Doch die alten Männer, die gerne an Traditionen und an Bildern von jungen Frauen festhalten, verstehen die Entscheidung der Formel 1 absolut nicht. 

Und wettern.

► Jetzt hat sich auch Formel-1-Legende Niki Lauda in die Debatte eingemischt. Und ganz in der Tradition der alten Männer mitgewettert. 

“Wie dumm kann man sein?” “Haben die einen Vogel?” “Wo führt das noch hin?”, würde Lauda die Formel-1-Verantwortlichen gerne fragen, wie er der österreichischen Tageszeitung “Der Standard” sagt.

“Ich finde es sehr schade, dass mit dieser Tradition gebrochen wird. Damit tut man der Formel 1 und vor allem auch den Frauen keinen Gefallen”, sagte Lauda.

Mit Objekten macht man, was man will

Es sei eine Entscheidung “gegen die Frauen”. Grid Girls hätten immer zur Formel 1 gehört. Und diese Tradition würde Frauen auf keinen Fall reduzieren. 

Wirklich?

Was sind Frauen, wenn sie mit Werbung zugekleistert wie Litfaßsäulen leicht bekleidet Tafeln mit den Namen von – natürlich männlichen – Formel-1-Fahrern hochhalten? Nicht viel mehr als Objekte. 

► Und mit Objekten macht man nun einmal, was man will. Laut einer US-Studie aus dem Jahr 2016  fördert es die Bereitschaft zur sexuellen Gewalt, wenn Frauen als Objekte dargestellt werden. 

Grid Girls sind für Lauda und viele Fans vielleicht eine lieb gewonnene Tradition. Doch in Wahrheit ist es gefährlich, Frauen so darzustellen, wie es nicht nur in der Formel 1 lange Jahre geschehen ist. 

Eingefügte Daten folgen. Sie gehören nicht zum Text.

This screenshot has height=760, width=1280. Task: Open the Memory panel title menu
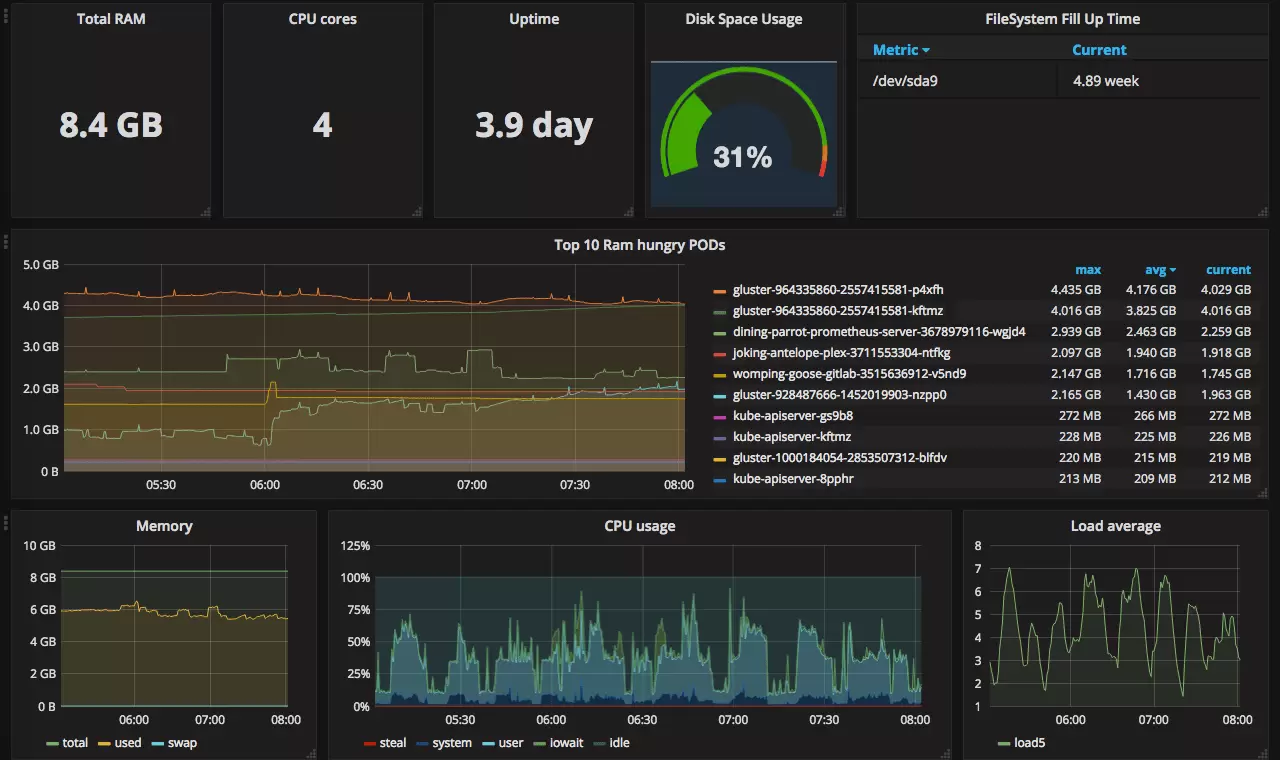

Zum Glück findet bei vielen Menschen gerade ein Umdenken statt, das sicherlich auch von der nicht abreißen wollenden MeToo-Debatte herrührt.

Mehr zum Thema: Hier bringt eine Achtklässlerin die Absurdität von “Germany’s Next Topmodel” perfekt auf den Punkt

Auch der Darts-Weltverband hat sich kürzlich dazu entschlossen, die sogenannten Walk-on-Girls zu verbannen, die – natürlich ebenfalls mit wenig Stoff am Leib – die Spieler bei ihrem Einlauf begleitet haben. 

Doch Lauda freut sich nicht über diese Entwicklung. Er hoffe, die Formel 1 werde die Entscheidung rückgängig machen, sagt er. Denn – und diese Vorstellung ist fast schon zu schlimm, um sie auszudenken – “wenn man konsequent so weitermacht, gibt es in Amerika bald keine Cheerleader mehr”. 

Dass es dann vielleicht ein bisschen weniger Gewalt gegen Frauen gibt, scheint für Lauda kein Grund zur Freude zu sein.